Expected Output: ['https://example.com/', 'https://example.com/about', 'https://example.com/blog', 'https://example.com/contact']

Explanation: The crawler stays on hostname `example.com`, ignores `other.com` and `blog.example.com`, and safely handles the cycle back to the home page.

Input: ('HTTPS://Example.com#top', {'https://example.com/': ['https://example.com/docs#section1', 'https://example.com/docs', 'https://example.com/faq'], 'https://example.com/docs': ['https://example.com/#footer'], 'https://example.com/faq': ['https://example.com/docs#section2']})

Expected Output: ['https://example.com/', 'https://example.com/docs', 'https://example.com/faq']

Explanation: The start URL is normalized to `https://example.com/`. Fragments like `#top` and `#section1` are removed, so duplicate visits are avoided.

Input: ('https://site.com/home', {'https://site.com/home': ['https://site.com/a', 'https://news.site.com/a', 'https://site.com/b'], 'https://site.com/a': ['https://site.com/missing', 'https://site.com/home'], 'https://site.com/b': []})

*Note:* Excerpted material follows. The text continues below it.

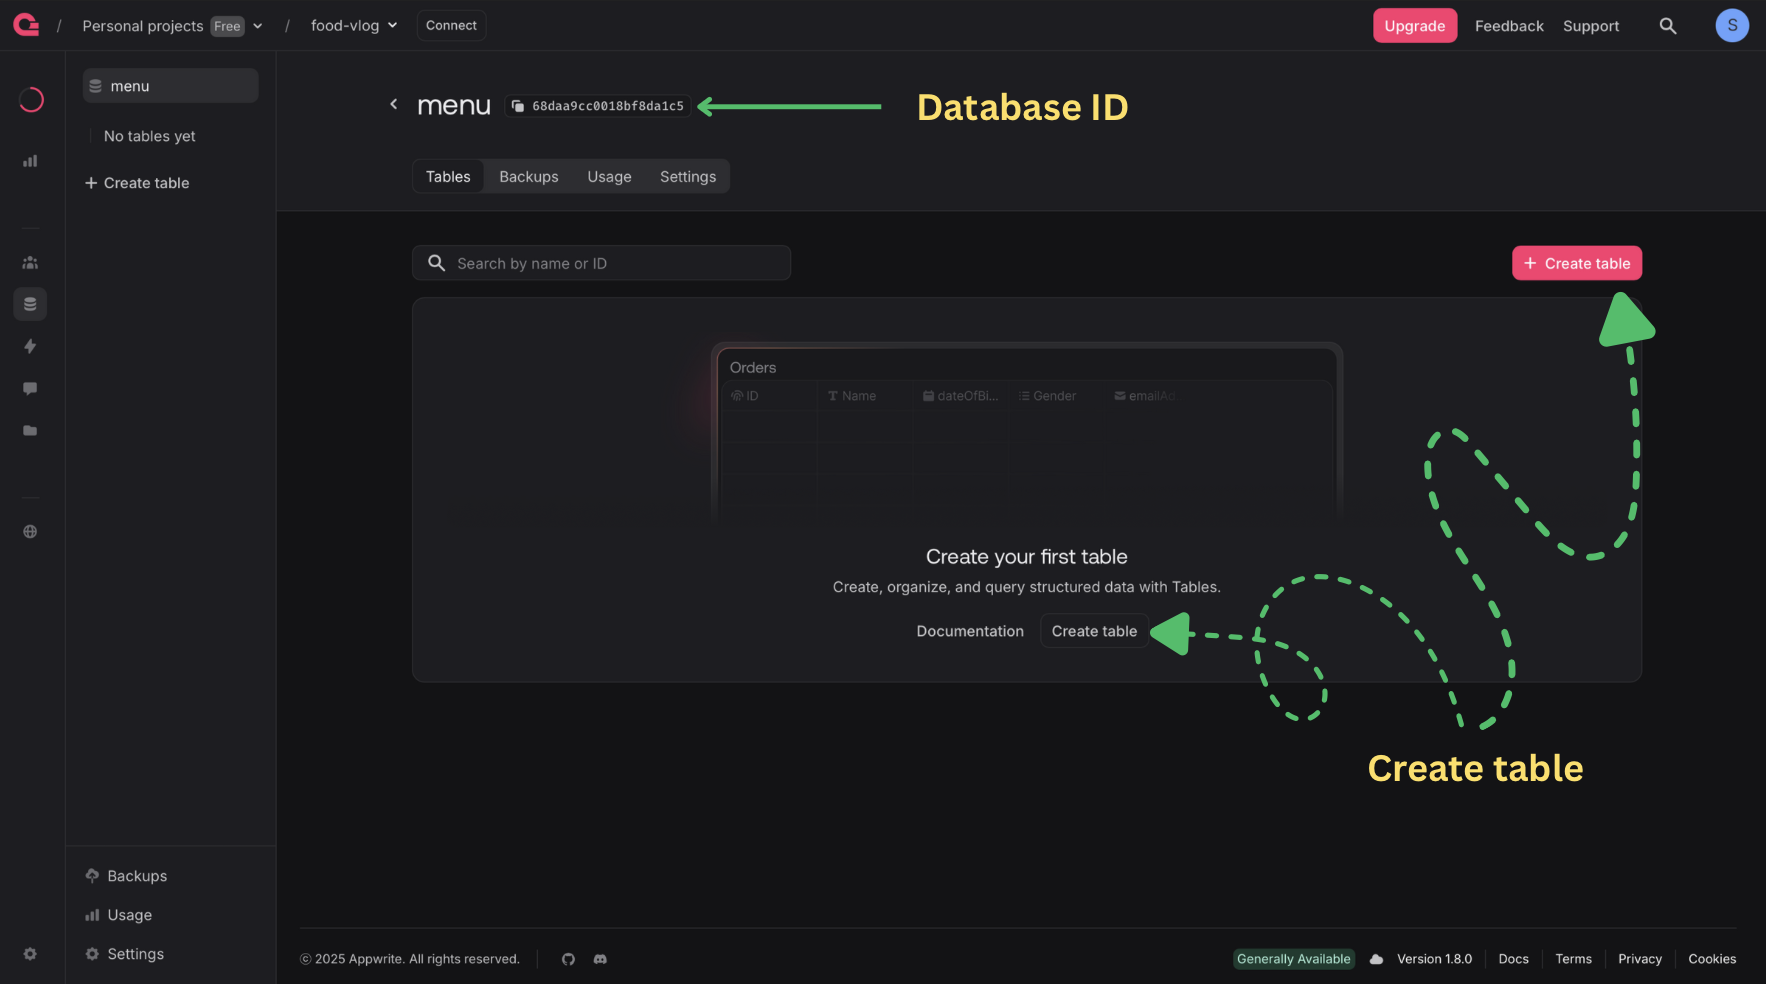Open Storage using the folder icon
The image size is (1766, 984).
click(30, 431)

Expected Output: ['https://site.com/a', 'https://site.com/b', 'https://site.com/home', 'https://site.com/missing']

Explanation: The crawler ignores the subdomain `news.site.com`. It still includes `https://site.com/missing` because it is reachable, even though it has no entry in `web`.

Input: ('https://alone.com', {})

Expected Output: ['https://alone.com/']

Explanation: Even when the seed page is not present in `web`, it is still a reachable page and should be returned after normalization.

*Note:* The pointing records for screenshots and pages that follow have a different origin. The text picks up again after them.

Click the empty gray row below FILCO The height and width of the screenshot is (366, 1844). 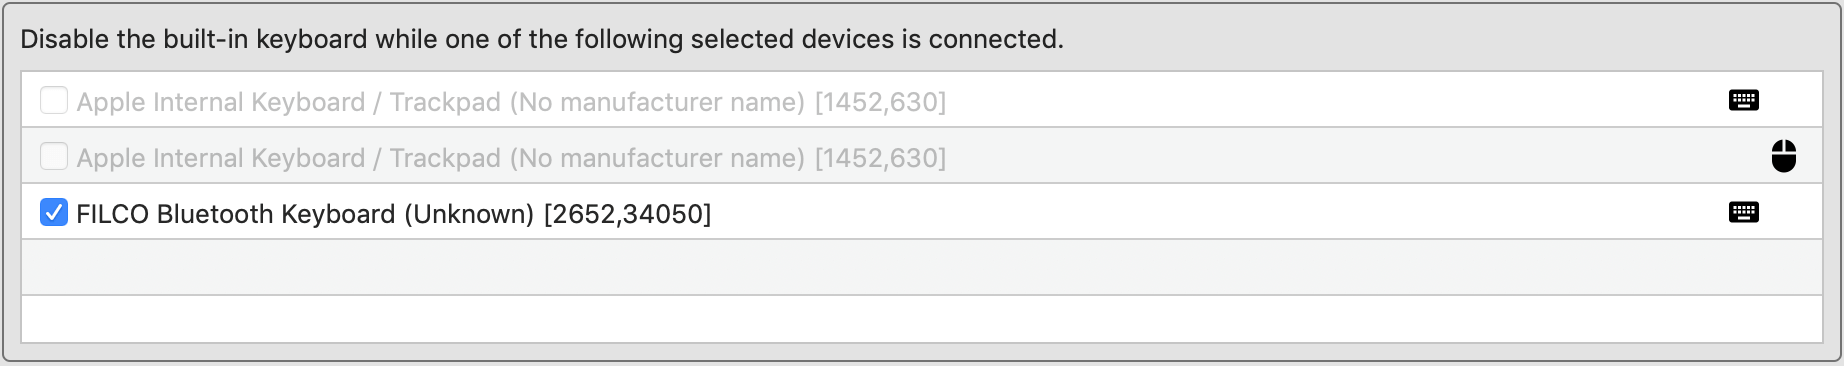coord(922,267)
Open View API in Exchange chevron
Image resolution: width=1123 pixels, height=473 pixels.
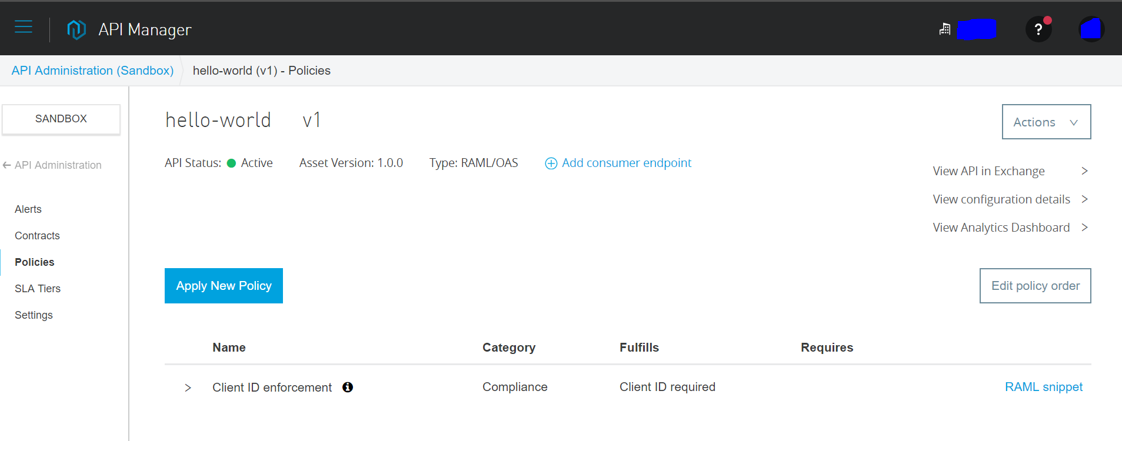point(1084,171)
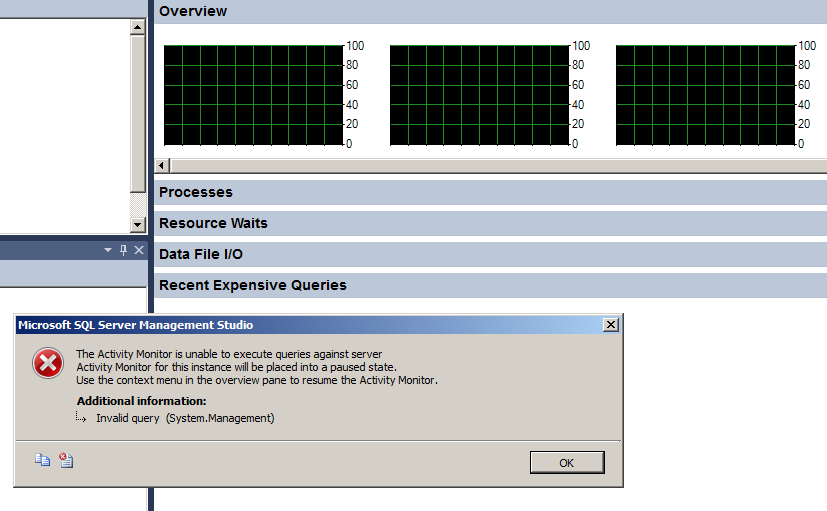Image resolution: width=827 pixels, height=511 pixels.
Task: Click the middle overview graph
Action: (479, 95)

Input: ('https://dup.com', {'https://dup.com': ['https://dup.com/page#one'], 'https://dup.com#frag': ['https://dup.com/page'], 'https://dup.com/page': ['https://dup.com/#top', 'https://other.com/page']})

Expected Output: ['https://dup.com/', 'https://dup.com/page']

Explanation: Both `https://dup.com` and `https://dup.com#frag` normalize to the same page, and fragment-only differences do not cause duplicate visits.

Hints

Model the website as a graph: pages are nodes and hyperlinks are directed edges. A stack or queue plus a visited set is enough.
Use URL parsing to extract the hostname and to normalize each URL before storing it, so fragments and case differences do not create duplicate visits.

Quick Overview

This question evaluates understanding of web crawling and link traversal algorithms, including URL normalization, same-domain filtering, deduplication, and cycle-safe graph traversal.